Its so sad when a family pet dies and especially with it being in the middle of such a simple procedure. 

I aint no kitty expert but here are my answers to your questions:

*when to get ur next cat depends not so much on when its appropriate for your cat but when you think you are ready

*the age of your new kitty should be either the same age as Tom or slightly older. getting a younger cat could cause Tom to be over protective of her territory and scare/hurt the new cat wheras an older or same age cat could stand its ground and allthough there might be some hissing to start with they will get used to one another.

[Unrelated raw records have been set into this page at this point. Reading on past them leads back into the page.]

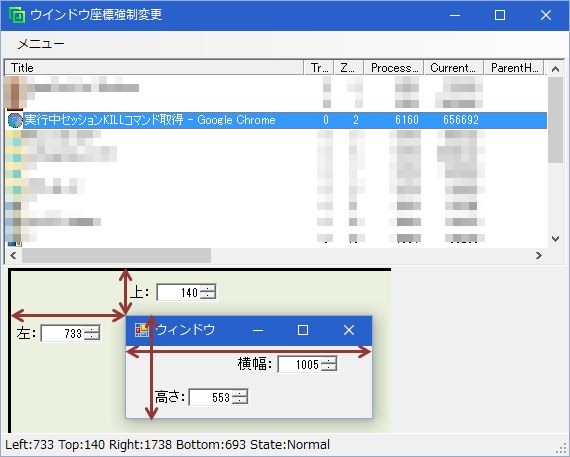
Task: Click the up arrow of the vertical scrollbar
Action: point(555,69)
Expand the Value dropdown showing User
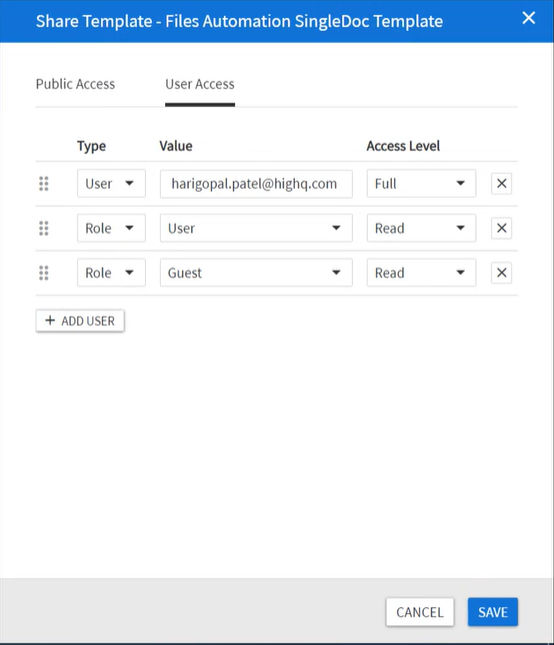The image size is (554, 645). pyautogui.click(x=256, y=228)
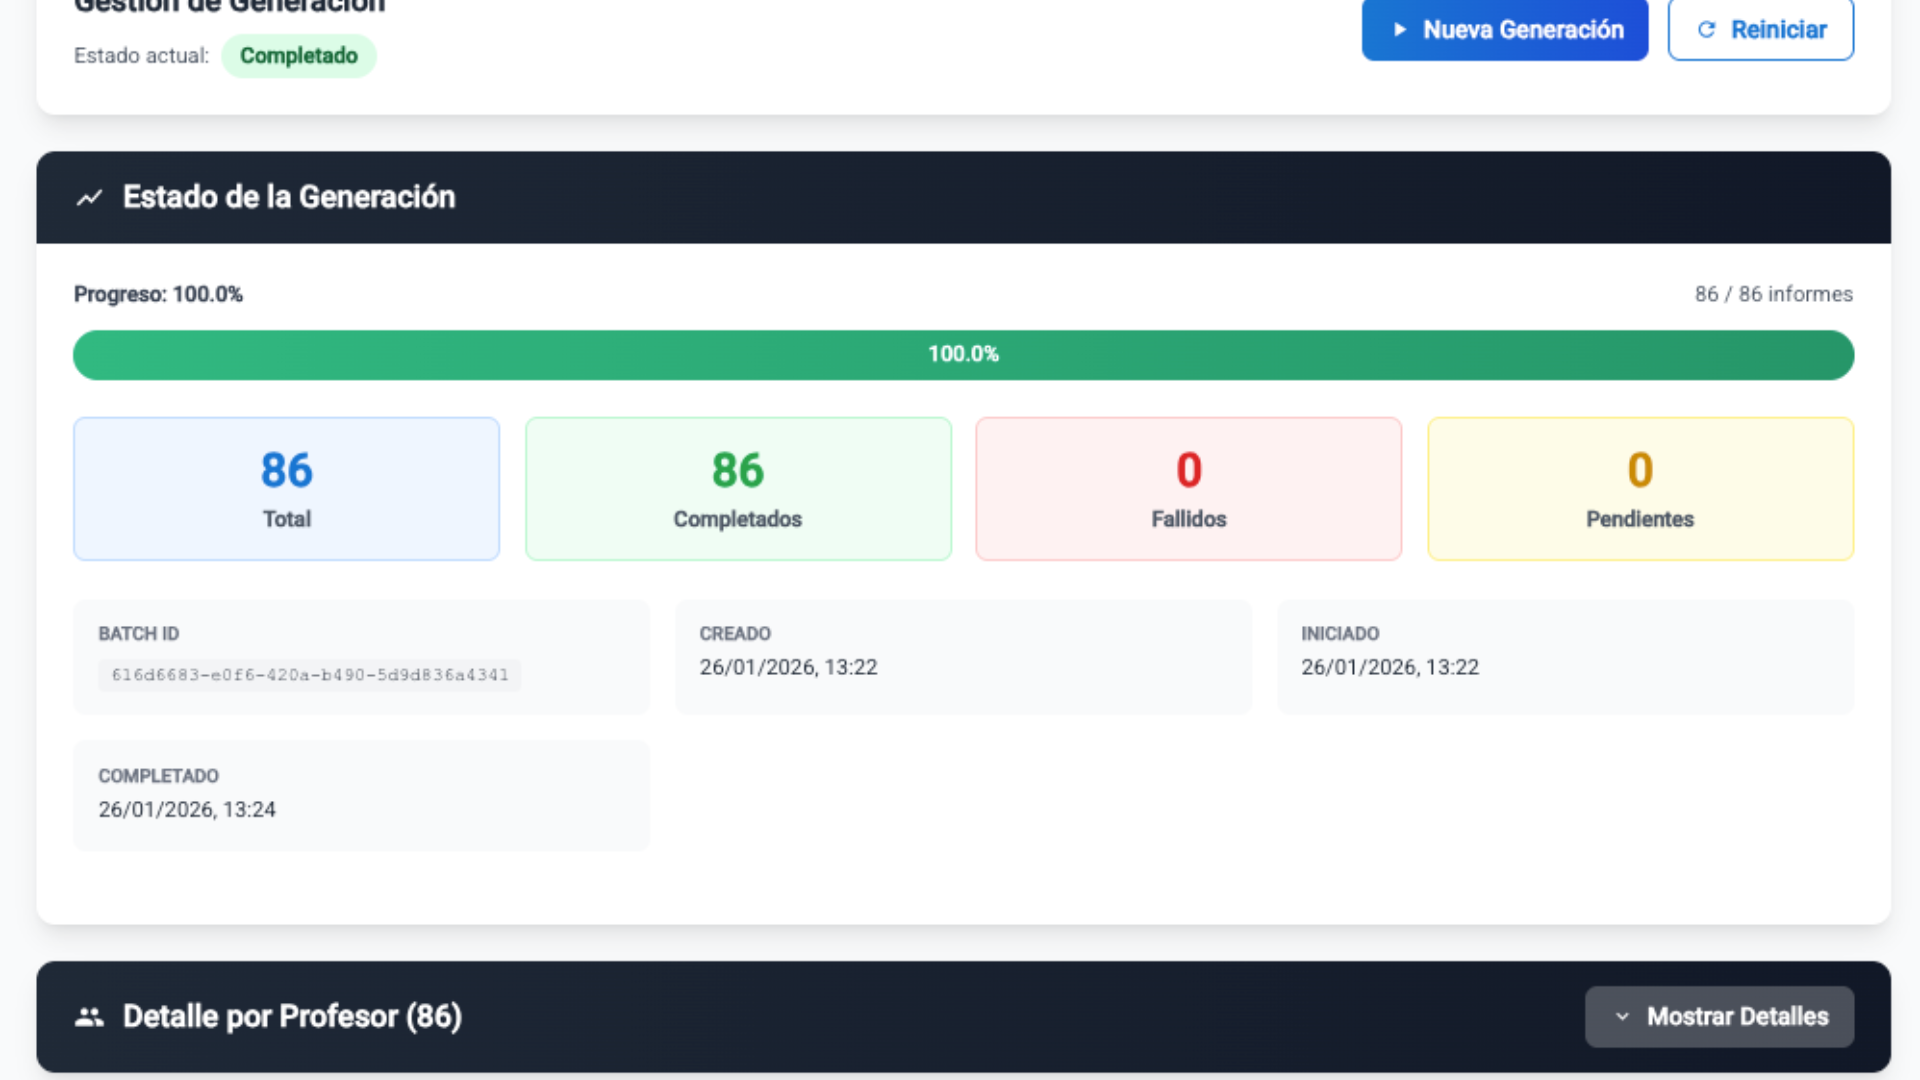The height and width of the screenshot is (1080, 1920).
Task: Click the refresh icon in Reiniciar
Action: pyautogui.click(x=1707, y=30)
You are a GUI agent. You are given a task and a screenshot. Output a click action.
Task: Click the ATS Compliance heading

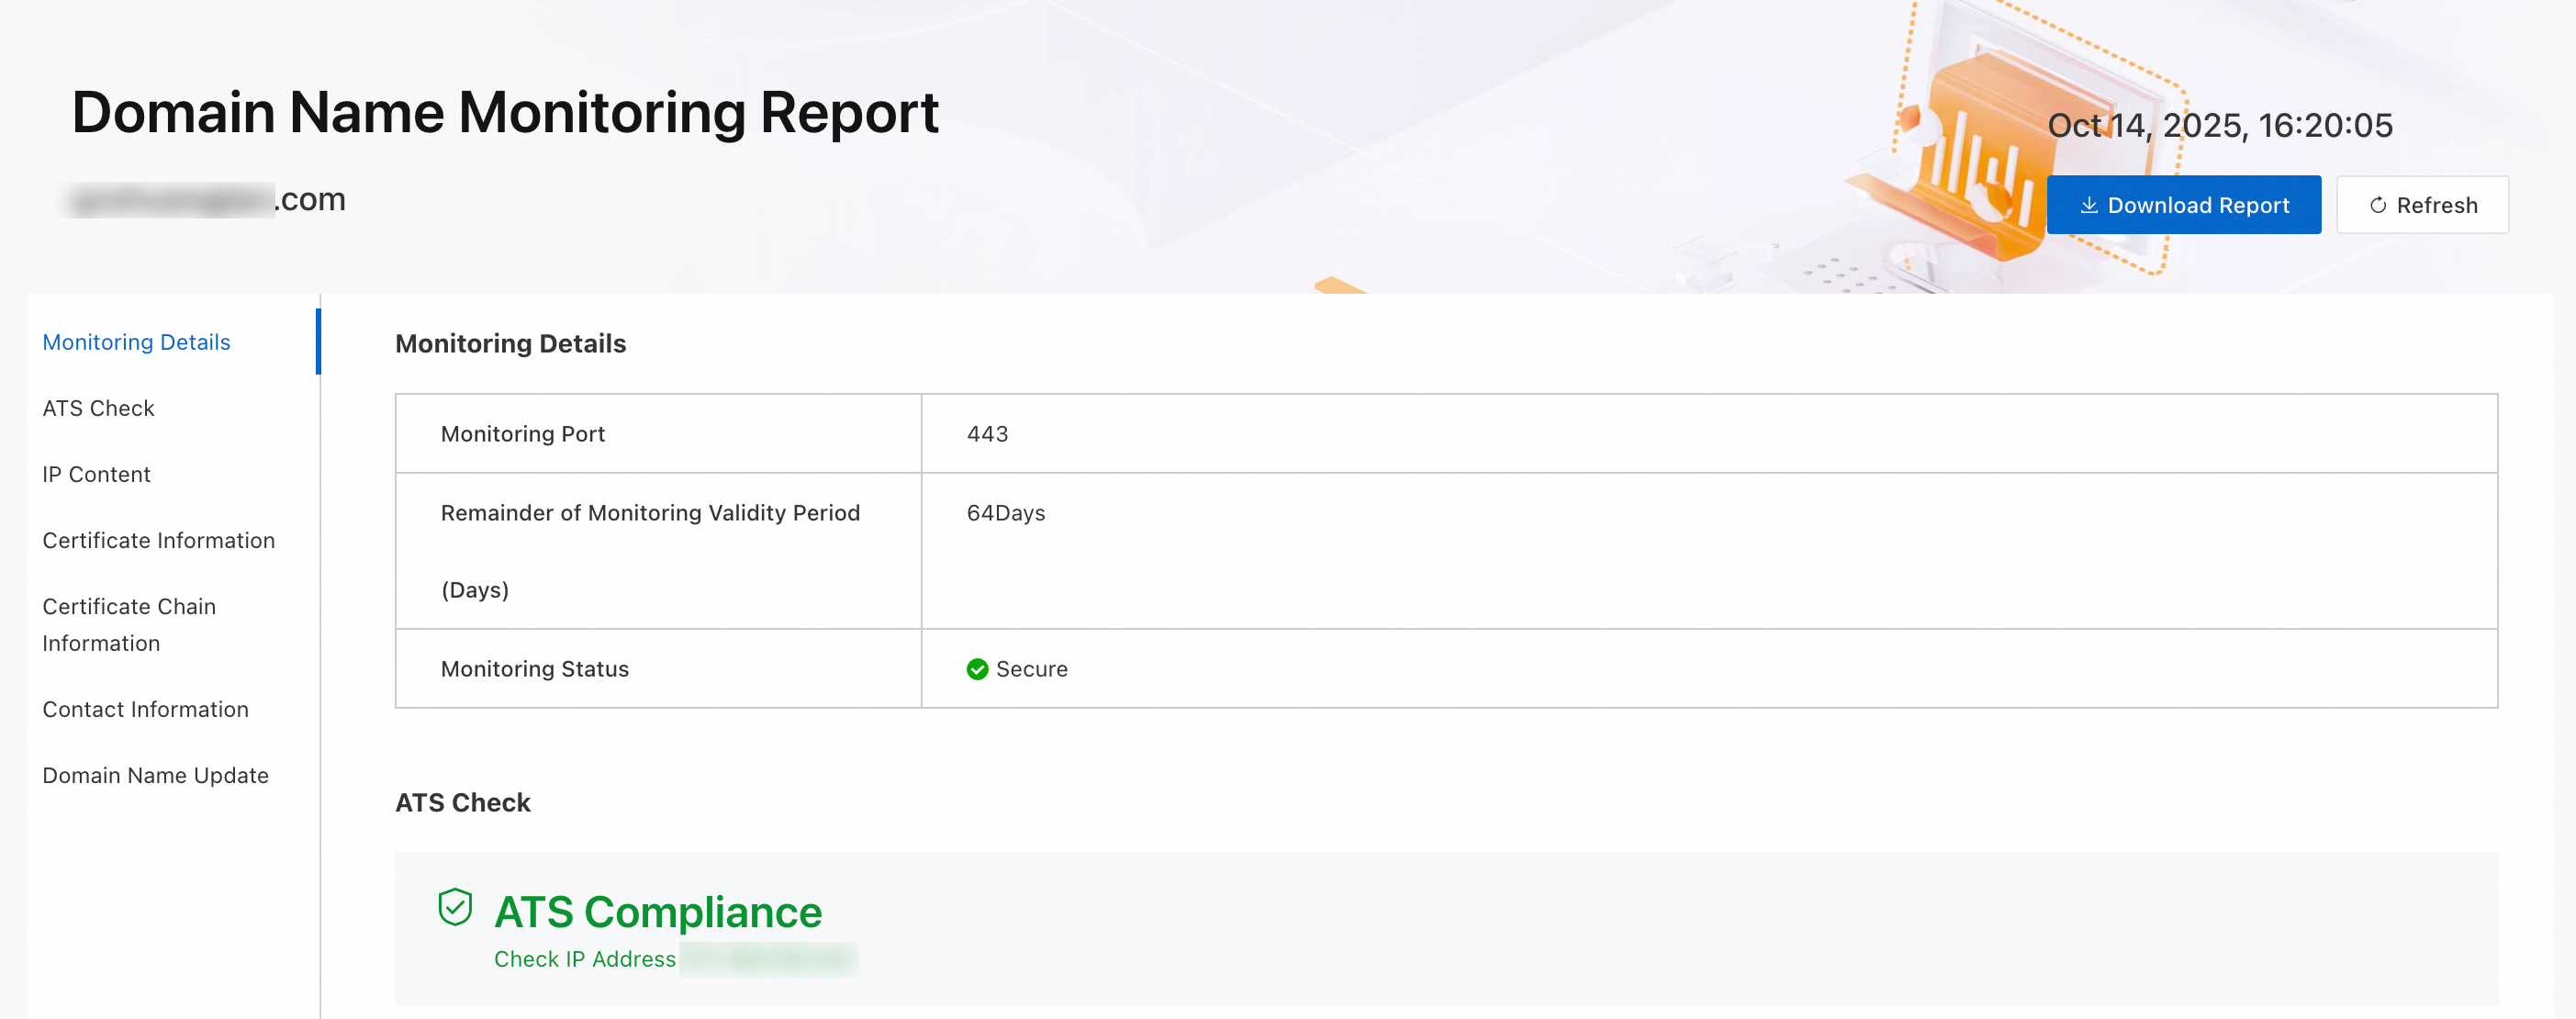click(x=657, y=912)
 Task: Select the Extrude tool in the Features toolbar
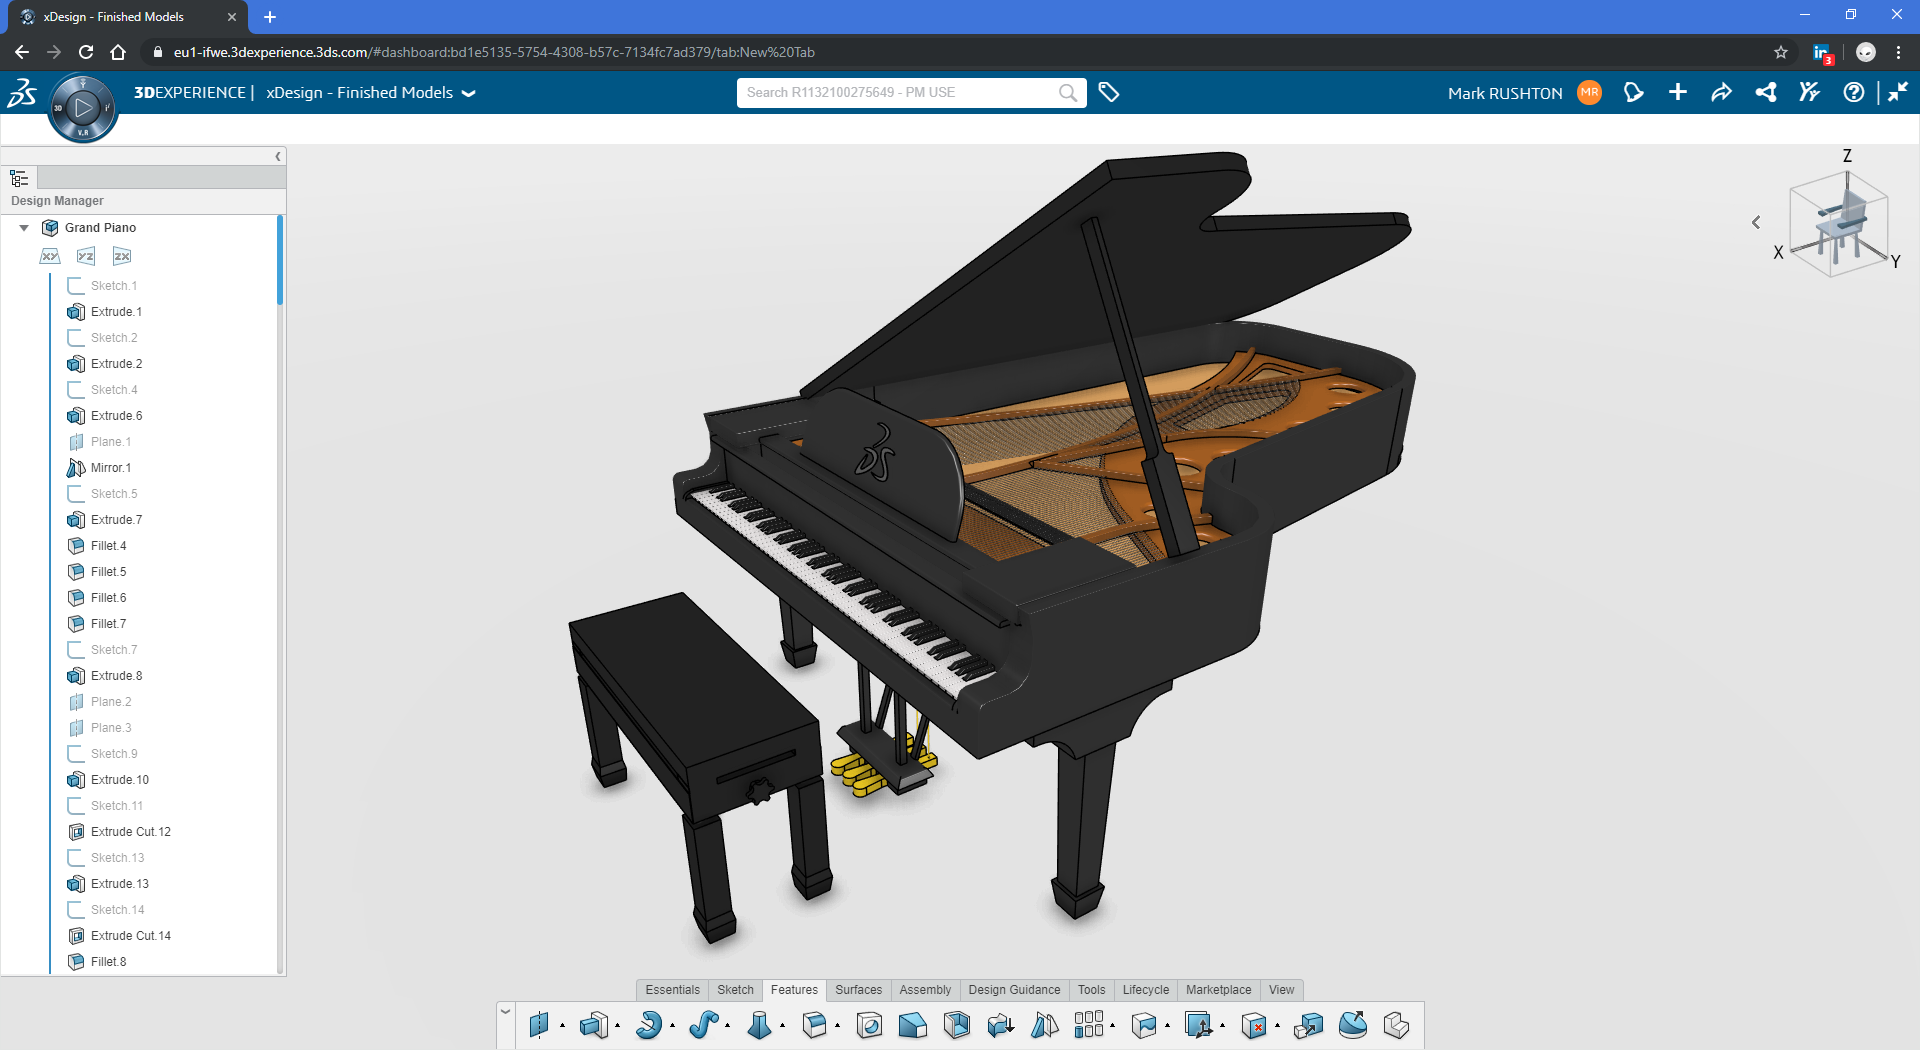pyautogui.click(x=596, y=1025)
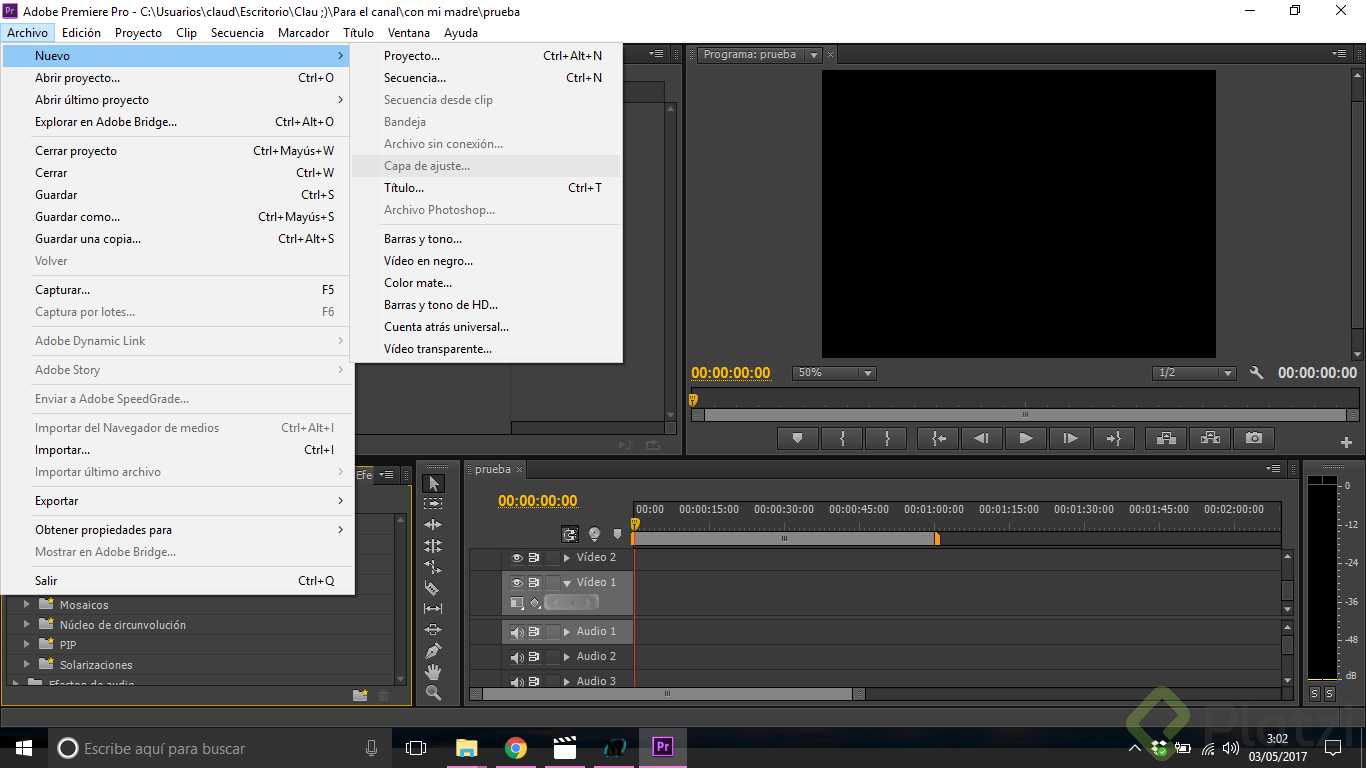Toggle the Vídeo 1 track lock box

point(552,582)
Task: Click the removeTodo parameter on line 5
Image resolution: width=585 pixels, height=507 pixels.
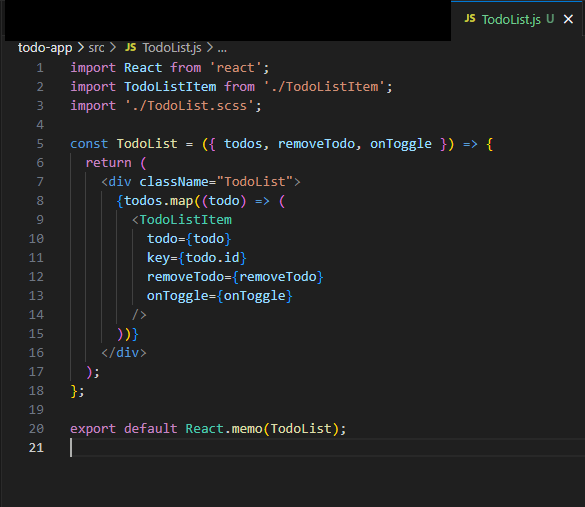Action: tap(316, 144)
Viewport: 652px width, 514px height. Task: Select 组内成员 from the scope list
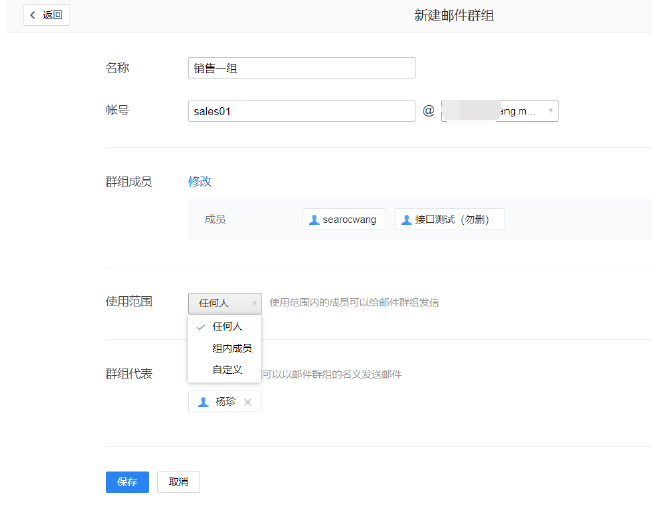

*the sex of the cat doesnt really matter due to Tom being female, if she was male then you would have to get a female due to territorial confrontation but females are usually very accepting towards any sex

*as for introducing your new cat i would put them in seperate rooms until the new cat is confident then introduce them. dont worry about them not liking each other to begin with coz that will soon end and turn into lifelong friendship  


thanks for posting and dont appoligise for a long post coz it aint a problem in here :wink:


----------



## themeadows (Mar 22, 2004)

Thanks Wayne and catmadAZ for your replies. I'm looking for a suitable companion now and I'll post here and let you know how it goes


----------



## teffito (Mar 2, 2004)

I'm so sorry to hear that your cat died.

I would look for a new kitten, too.
I think it doesn't matter if male or female. You should more consider the charakter of your cat. As Tom is shy and as I understood needs someone to be geared to, I would recommend to look for a cat with a character like Jet's was. Someone who could give Tom a hand.

How to introduce them?
Well, we allways just put them together. First of all they withdraw from each other but they had the chance to decide for themselves when they would like to know the other one. Actually after three or four days they accepted each other. We have good experiences to handle it that way.


----------